[Task goal] Which lines in the data below contain the word "input"? Copy each of them.

-------- Task data --------

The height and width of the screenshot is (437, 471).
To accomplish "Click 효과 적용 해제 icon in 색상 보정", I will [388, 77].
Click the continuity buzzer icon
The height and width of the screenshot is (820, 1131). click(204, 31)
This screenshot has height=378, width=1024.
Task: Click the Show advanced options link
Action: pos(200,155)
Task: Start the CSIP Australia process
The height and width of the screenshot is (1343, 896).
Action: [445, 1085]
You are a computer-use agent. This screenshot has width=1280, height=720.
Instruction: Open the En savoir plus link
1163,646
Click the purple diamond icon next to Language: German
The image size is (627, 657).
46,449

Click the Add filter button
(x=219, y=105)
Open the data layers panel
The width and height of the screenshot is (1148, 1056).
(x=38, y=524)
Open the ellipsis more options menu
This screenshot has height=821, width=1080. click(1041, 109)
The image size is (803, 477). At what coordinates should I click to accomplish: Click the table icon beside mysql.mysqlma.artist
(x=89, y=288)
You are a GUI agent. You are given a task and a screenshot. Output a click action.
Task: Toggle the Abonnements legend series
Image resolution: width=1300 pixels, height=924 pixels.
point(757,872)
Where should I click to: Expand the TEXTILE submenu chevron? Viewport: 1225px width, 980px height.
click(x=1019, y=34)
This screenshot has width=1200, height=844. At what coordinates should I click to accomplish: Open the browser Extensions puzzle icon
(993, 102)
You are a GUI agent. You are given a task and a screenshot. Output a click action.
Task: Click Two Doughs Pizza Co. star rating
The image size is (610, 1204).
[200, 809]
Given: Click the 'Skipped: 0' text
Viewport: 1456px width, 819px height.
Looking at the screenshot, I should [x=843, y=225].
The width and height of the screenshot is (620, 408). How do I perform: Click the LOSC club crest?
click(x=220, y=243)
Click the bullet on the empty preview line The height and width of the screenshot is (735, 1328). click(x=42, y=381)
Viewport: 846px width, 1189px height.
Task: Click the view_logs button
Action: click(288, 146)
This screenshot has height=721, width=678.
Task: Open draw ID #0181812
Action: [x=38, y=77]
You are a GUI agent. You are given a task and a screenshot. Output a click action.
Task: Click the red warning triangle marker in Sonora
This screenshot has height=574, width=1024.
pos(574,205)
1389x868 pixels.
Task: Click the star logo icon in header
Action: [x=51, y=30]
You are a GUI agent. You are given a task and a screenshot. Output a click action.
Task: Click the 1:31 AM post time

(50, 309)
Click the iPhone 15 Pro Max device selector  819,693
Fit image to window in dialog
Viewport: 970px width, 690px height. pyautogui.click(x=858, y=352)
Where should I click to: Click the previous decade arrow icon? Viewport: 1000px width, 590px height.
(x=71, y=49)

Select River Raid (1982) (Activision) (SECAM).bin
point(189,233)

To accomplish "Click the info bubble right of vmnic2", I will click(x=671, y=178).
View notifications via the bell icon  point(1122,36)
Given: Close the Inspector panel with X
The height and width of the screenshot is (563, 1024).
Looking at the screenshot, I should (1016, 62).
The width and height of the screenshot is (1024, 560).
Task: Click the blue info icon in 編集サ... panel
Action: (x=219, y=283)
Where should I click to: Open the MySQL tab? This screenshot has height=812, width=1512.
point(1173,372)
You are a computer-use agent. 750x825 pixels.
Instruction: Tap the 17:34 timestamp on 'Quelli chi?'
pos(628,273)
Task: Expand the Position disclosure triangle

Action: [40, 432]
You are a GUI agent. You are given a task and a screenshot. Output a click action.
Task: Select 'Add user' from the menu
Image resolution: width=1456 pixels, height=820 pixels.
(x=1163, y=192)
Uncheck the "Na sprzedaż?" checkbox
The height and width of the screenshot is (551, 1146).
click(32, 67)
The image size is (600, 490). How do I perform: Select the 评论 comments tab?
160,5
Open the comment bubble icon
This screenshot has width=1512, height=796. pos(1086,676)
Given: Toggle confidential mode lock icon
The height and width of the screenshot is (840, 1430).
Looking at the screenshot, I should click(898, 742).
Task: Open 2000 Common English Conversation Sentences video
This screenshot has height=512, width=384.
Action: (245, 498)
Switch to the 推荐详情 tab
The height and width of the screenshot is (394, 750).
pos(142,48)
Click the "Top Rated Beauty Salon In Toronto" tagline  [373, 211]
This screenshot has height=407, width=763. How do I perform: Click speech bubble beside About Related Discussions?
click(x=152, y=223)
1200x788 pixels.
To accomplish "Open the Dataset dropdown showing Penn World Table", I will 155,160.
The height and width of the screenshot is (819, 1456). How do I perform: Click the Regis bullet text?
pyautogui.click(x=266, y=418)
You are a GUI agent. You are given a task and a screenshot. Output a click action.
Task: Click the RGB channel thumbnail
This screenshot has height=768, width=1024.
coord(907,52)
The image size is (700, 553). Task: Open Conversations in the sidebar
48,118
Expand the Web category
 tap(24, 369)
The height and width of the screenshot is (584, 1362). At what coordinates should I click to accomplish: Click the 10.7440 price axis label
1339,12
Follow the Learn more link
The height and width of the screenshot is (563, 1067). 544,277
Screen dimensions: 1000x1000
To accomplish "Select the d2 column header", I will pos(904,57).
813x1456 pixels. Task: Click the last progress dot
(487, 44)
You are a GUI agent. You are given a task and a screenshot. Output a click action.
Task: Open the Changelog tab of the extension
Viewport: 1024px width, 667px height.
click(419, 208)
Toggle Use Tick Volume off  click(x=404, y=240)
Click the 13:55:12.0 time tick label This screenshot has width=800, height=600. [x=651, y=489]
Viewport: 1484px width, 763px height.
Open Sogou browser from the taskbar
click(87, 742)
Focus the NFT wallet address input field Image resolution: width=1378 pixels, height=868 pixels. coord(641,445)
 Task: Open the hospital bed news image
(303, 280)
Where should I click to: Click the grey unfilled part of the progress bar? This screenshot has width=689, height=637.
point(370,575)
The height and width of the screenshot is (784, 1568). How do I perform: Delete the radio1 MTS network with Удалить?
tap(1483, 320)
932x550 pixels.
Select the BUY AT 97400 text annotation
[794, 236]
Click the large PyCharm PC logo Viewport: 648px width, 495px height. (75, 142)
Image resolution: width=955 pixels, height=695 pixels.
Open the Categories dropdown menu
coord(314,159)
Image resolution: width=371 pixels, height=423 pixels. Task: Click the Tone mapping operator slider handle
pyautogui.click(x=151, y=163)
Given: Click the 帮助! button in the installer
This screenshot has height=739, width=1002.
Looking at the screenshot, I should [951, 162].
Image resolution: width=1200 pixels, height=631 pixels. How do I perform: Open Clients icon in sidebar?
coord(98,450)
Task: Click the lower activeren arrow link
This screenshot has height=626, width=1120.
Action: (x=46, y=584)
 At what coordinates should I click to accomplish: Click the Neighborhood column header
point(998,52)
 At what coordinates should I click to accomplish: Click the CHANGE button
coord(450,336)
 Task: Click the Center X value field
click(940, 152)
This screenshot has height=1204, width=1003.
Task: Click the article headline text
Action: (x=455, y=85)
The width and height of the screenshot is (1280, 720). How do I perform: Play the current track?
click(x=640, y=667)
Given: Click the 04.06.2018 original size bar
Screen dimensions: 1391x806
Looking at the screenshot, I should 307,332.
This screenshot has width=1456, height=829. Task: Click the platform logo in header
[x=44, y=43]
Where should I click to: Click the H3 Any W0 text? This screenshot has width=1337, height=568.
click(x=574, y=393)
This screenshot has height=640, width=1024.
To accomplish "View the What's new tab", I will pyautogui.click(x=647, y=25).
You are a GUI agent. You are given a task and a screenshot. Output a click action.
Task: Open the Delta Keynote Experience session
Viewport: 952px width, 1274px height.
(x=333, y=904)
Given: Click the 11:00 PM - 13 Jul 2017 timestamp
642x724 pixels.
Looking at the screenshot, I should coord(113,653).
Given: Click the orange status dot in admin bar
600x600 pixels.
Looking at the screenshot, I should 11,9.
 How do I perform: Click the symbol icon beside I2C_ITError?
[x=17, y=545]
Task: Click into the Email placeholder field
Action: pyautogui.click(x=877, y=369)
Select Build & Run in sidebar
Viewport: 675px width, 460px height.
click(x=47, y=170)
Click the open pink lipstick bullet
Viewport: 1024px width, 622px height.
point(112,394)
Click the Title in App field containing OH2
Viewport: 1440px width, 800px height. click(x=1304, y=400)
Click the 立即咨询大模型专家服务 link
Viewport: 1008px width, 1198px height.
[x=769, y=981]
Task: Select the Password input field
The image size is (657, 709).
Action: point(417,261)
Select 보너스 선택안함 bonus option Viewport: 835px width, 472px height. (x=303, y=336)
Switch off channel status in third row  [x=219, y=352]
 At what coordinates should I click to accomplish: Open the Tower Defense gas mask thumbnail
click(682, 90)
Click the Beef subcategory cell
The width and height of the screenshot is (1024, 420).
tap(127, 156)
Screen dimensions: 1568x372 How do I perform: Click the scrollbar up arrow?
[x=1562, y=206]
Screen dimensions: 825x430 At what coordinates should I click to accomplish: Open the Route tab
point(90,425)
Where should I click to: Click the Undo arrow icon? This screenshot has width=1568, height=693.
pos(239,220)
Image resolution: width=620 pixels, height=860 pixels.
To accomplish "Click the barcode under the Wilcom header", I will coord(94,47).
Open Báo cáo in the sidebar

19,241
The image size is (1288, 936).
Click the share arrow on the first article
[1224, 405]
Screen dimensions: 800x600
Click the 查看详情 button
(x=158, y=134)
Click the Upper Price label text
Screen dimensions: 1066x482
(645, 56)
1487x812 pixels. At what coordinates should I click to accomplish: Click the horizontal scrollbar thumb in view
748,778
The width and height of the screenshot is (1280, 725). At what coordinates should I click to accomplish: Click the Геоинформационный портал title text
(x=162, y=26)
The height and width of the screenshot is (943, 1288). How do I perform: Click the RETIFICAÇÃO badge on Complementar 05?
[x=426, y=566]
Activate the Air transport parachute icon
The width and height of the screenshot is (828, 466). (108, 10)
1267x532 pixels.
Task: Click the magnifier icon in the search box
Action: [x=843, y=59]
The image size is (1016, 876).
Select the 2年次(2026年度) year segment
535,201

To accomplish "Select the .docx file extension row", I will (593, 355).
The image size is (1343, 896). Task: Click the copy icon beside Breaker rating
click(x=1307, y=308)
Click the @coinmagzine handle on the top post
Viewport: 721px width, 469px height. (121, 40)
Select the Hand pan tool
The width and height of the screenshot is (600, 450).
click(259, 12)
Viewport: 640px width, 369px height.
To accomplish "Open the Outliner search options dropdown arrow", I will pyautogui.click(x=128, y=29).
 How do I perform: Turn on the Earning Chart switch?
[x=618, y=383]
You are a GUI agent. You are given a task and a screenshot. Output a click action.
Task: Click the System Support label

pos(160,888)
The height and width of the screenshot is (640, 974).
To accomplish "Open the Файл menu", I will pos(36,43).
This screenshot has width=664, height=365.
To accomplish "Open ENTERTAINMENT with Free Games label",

--------

[Exercise output]
Focus the NFT wallet address input field Image resolution: width=1378 pixels, height=868 pixels. coord(641,445)
Task: Select the Password input field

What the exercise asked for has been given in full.